Exclude all pictures. Then restate, word for word, the entries from the first line through the line that contains "Click the book icon in help button".

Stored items
○ ○ ○ ○ ○ ○ ○
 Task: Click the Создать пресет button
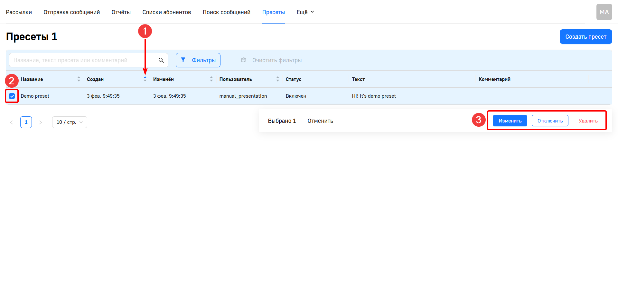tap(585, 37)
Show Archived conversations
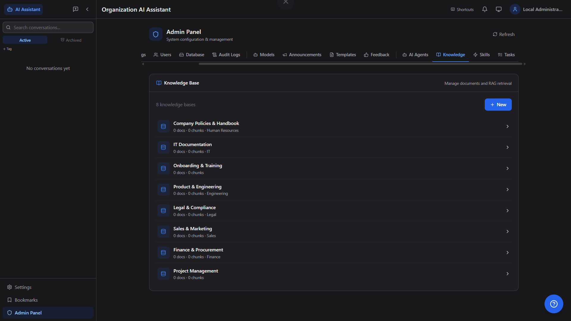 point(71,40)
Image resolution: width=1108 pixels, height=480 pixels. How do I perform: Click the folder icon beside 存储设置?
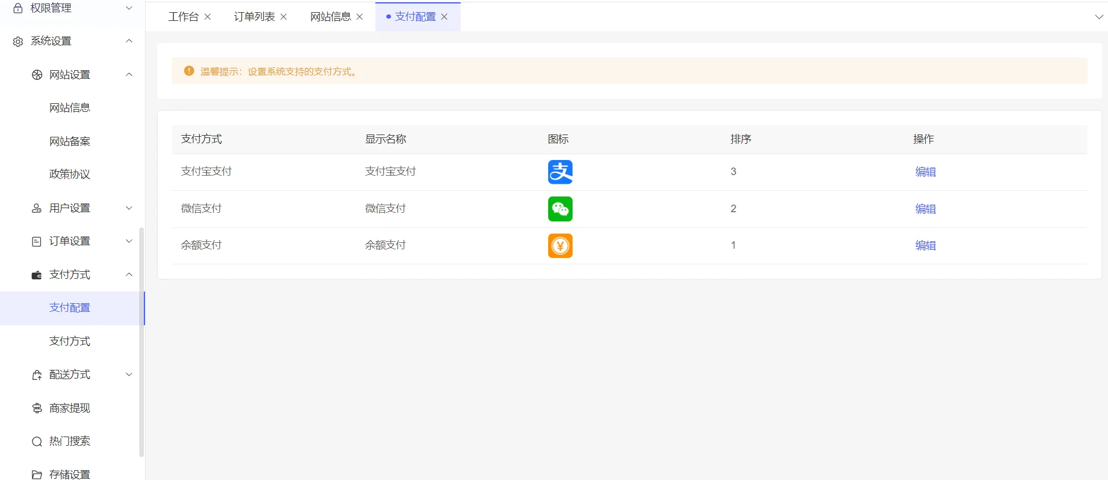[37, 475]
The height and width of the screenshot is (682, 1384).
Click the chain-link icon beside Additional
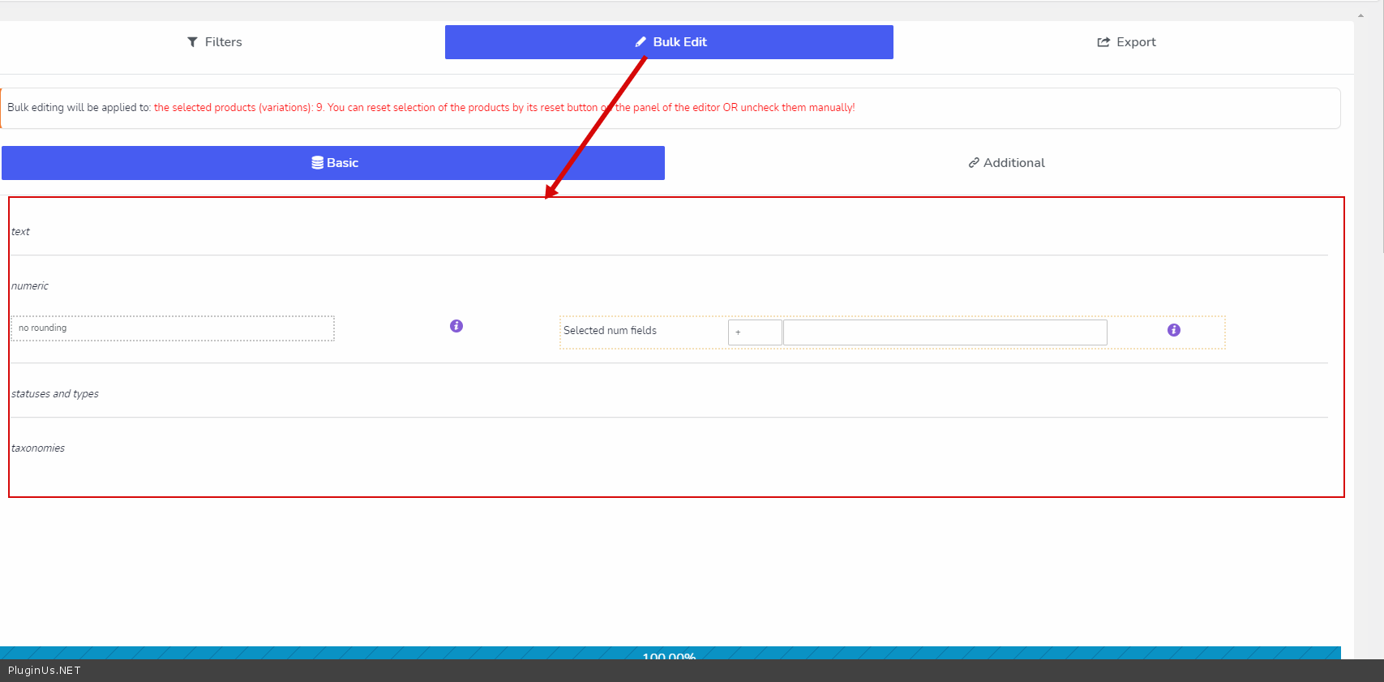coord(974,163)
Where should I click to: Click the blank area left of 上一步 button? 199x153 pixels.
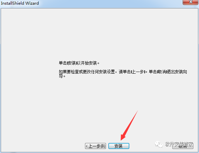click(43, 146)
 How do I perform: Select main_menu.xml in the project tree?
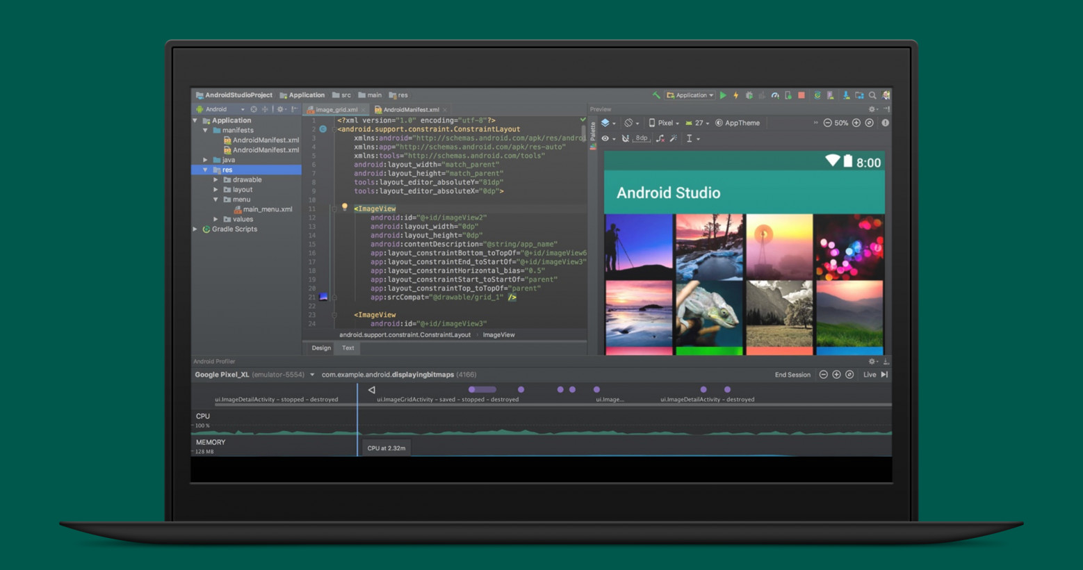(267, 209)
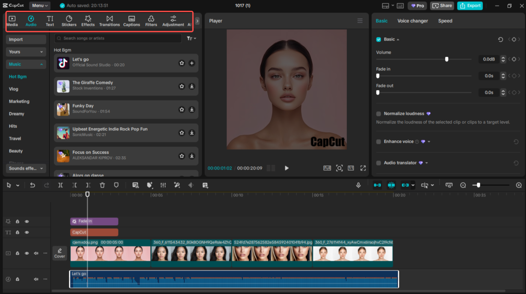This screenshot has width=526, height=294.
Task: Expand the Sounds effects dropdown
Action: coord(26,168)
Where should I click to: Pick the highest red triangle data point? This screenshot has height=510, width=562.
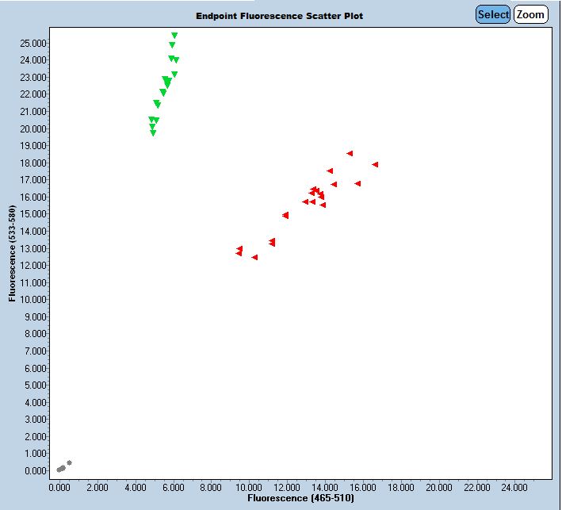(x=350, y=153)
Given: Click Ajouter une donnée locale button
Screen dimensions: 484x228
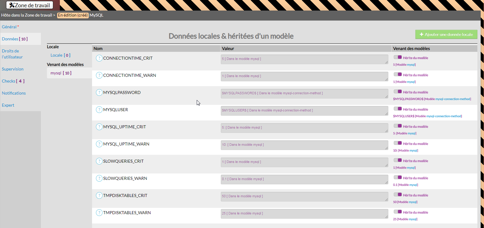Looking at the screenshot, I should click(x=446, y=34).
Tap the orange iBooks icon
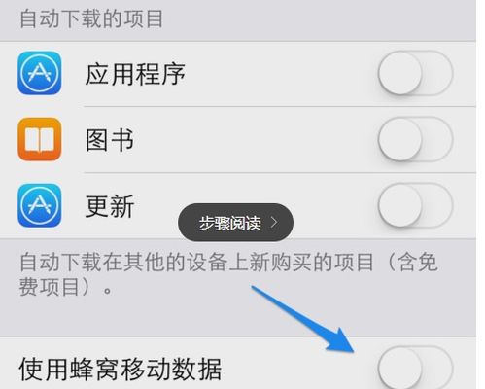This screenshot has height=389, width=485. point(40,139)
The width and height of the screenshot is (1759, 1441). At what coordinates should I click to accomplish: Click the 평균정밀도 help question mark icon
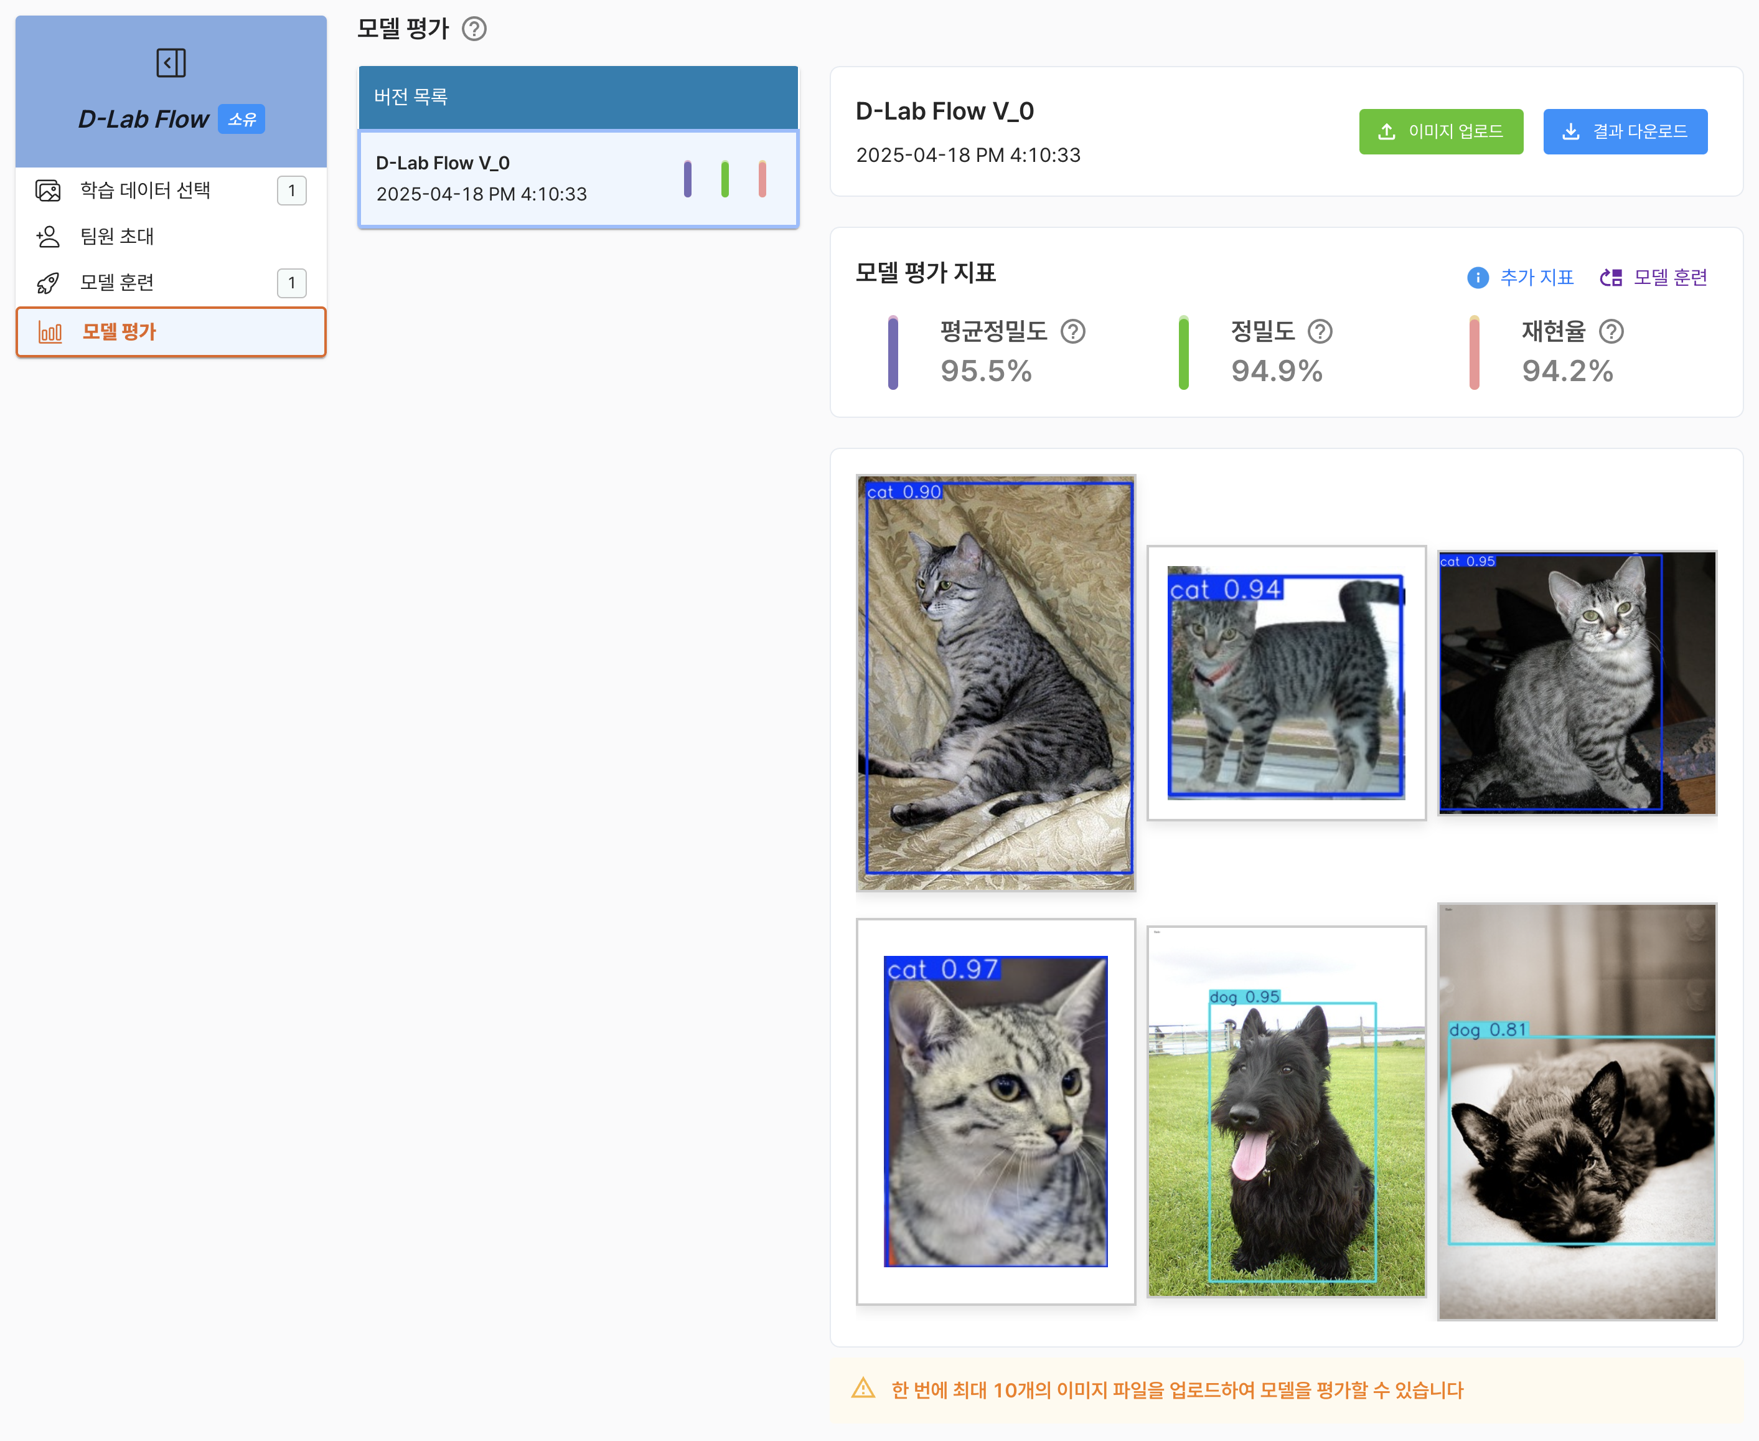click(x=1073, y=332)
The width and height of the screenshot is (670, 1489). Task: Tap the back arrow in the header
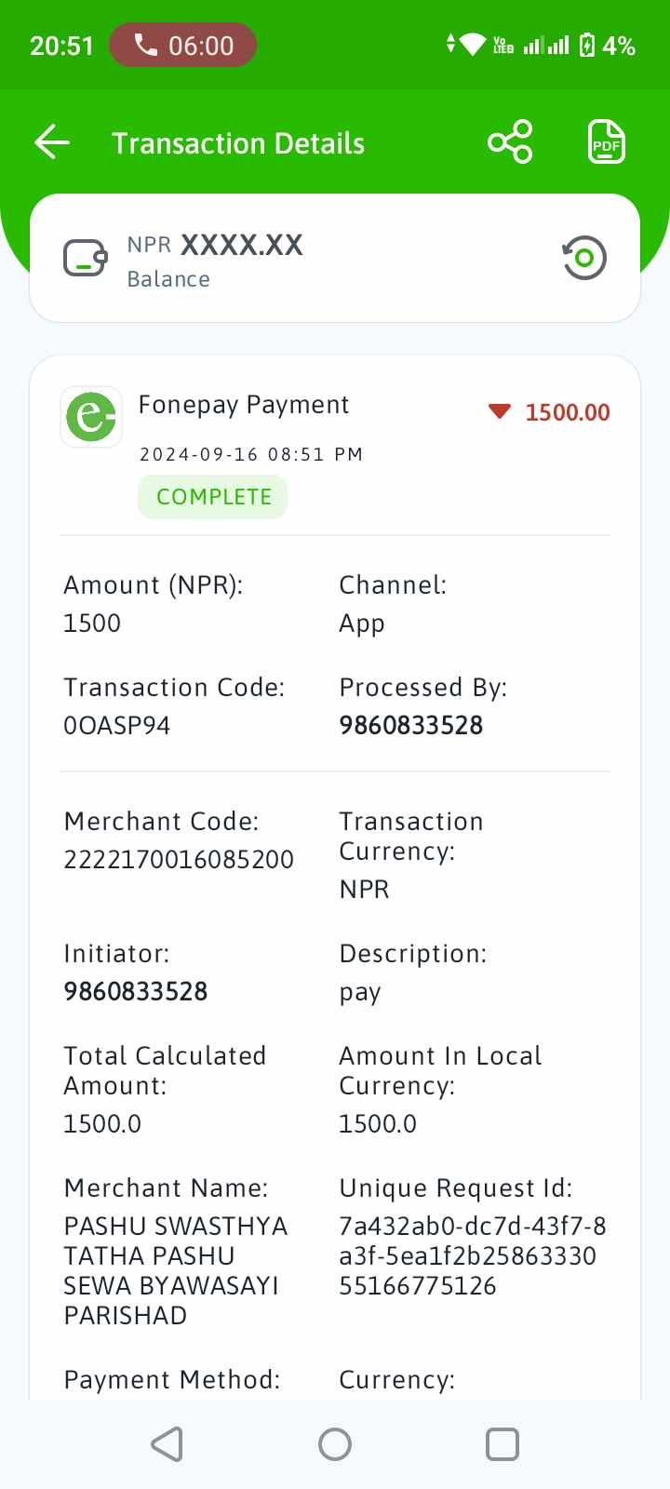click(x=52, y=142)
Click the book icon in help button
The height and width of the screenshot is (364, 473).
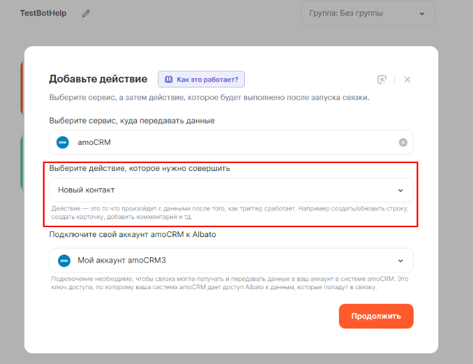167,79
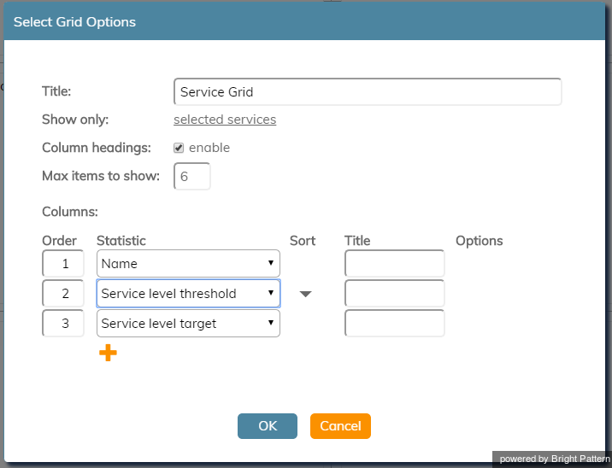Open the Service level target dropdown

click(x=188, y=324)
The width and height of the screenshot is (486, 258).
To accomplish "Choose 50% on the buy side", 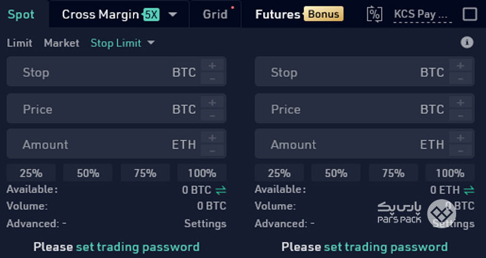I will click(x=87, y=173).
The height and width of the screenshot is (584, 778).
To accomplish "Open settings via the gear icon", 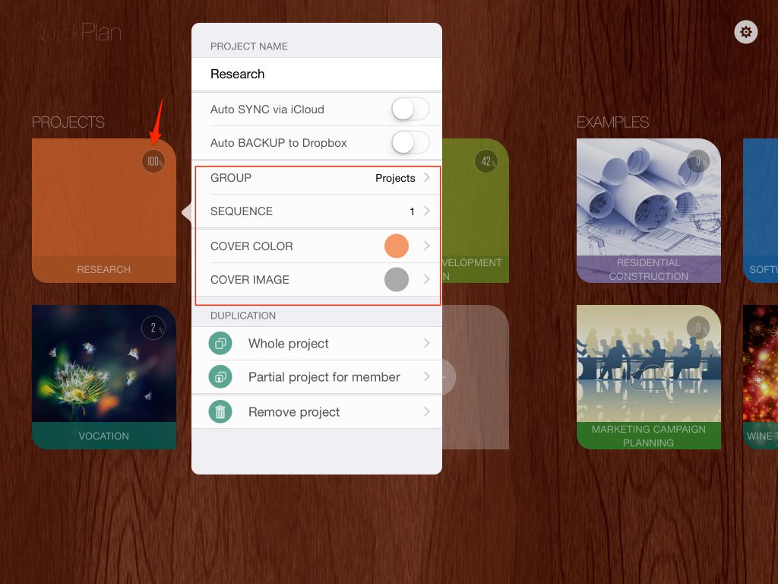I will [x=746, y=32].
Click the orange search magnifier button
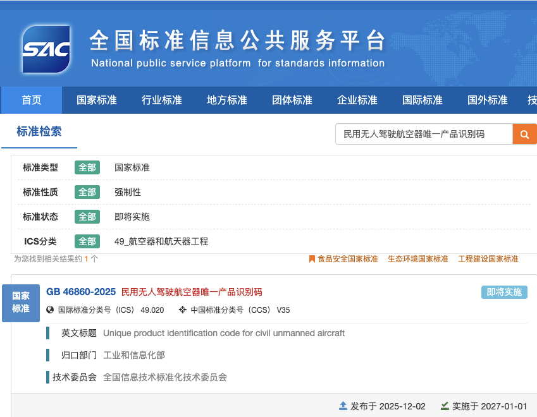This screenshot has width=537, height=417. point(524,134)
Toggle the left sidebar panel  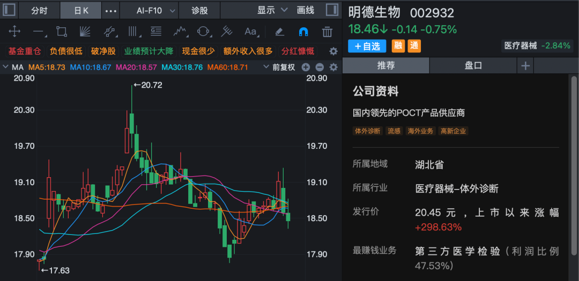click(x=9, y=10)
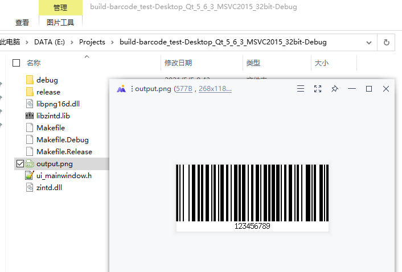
○ ○ ○ ○ ○ ○ ○
§ ANSWER TO THIS TASK:
 Task: Click the Создать пресет button
tap(585, 37)
Show Archived conversations
 point(71,40)
Image resolution: width=1108 pixels, height=480 pixels. How do I perform: Click the folder icon beside 存储设置?
[37, 475]
The height and width of the screenshot is (682, 1384).
Click the chain-link icon beside Additional
coord(974,163)
Where should I click to: Click the blank area left of 上一步 button? 199x153 pixels.
click(43, 146)
 How do I perform: Select main_menu.xml in the project tree?
(267, 209)
This screenshot has width=526, height=294.
Task: Expand the Sounds effects dropdown
Action: coord(26,168)
Where should I click to: Pick the highest red triangle data point? This screenshot has height=510, width=562.
(x=350, y=153)
Given: Click Ajouter une donnée locale button
Screen dimensions: 484x228
Looking at the screenshot, I should click(x=446, y=34).
Tap the orange iBooks icon
This screenshot has height=389, width=485. point(40,139)
The width and height of the screenshot is (1759, 1441). At what coordinates should I click to accomplish: Click the 평균정밀도 help question mark icon
click(x=1073, y=332)
The width and height of the screenshot is (670, 1489). Task: Tap the back arrow in the header
click(x=52, y=142)
Click the book icon in help button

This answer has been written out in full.